**Set problem**
Put the listing's lines into a numbered list, starting at the line containing "You are a GUI" and running through the end of the listing. Leave out blank lines and the pictures.

**Given data**
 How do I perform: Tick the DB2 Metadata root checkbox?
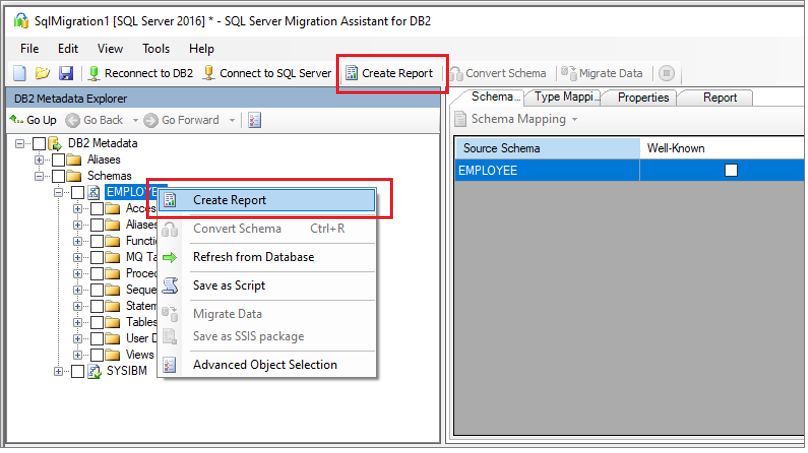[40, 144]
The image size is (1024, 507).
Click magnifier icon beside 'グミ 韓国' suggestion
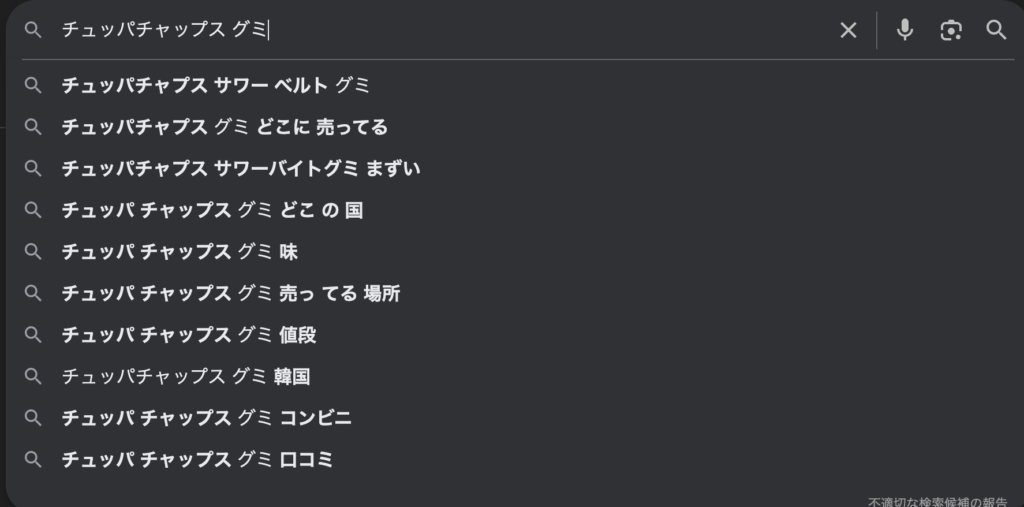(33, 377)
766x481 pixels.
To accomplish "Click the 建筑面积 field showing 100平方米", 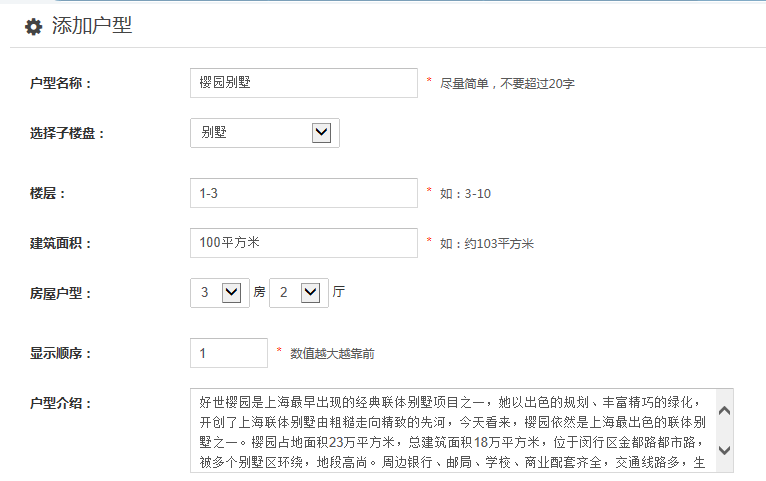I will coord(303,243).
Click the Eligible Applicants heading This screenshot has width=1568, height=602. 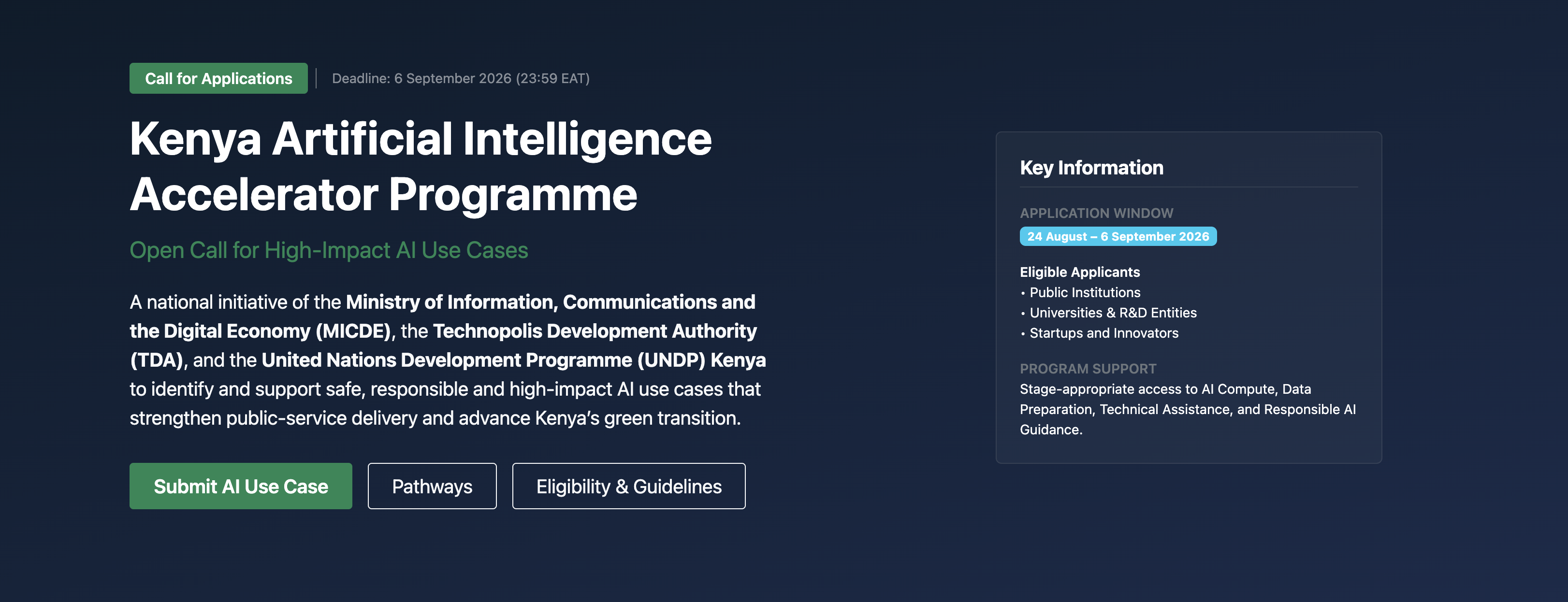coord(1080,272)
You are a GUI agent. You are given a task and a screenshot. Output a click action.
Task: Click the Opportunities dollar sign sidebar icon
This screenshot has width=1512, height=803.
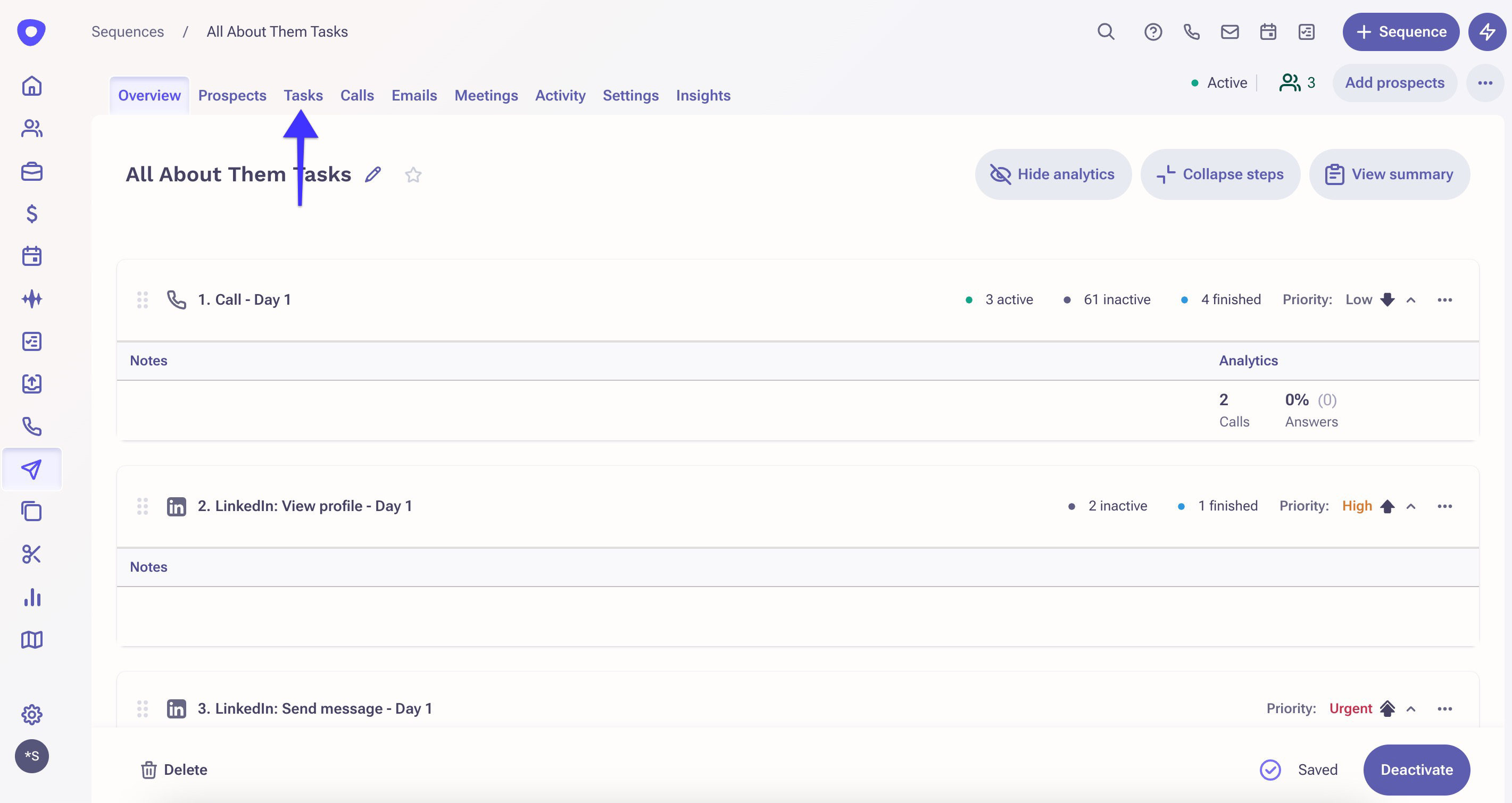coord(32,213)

**Finished answer**
1. You are a GUI agent. You are given a task and a screenshot. Output a click action.
2. Task: Click the Opportunities dollar sign sidebar icon
3. This screenshot has width=1512, height=803.
4. coord(32,213)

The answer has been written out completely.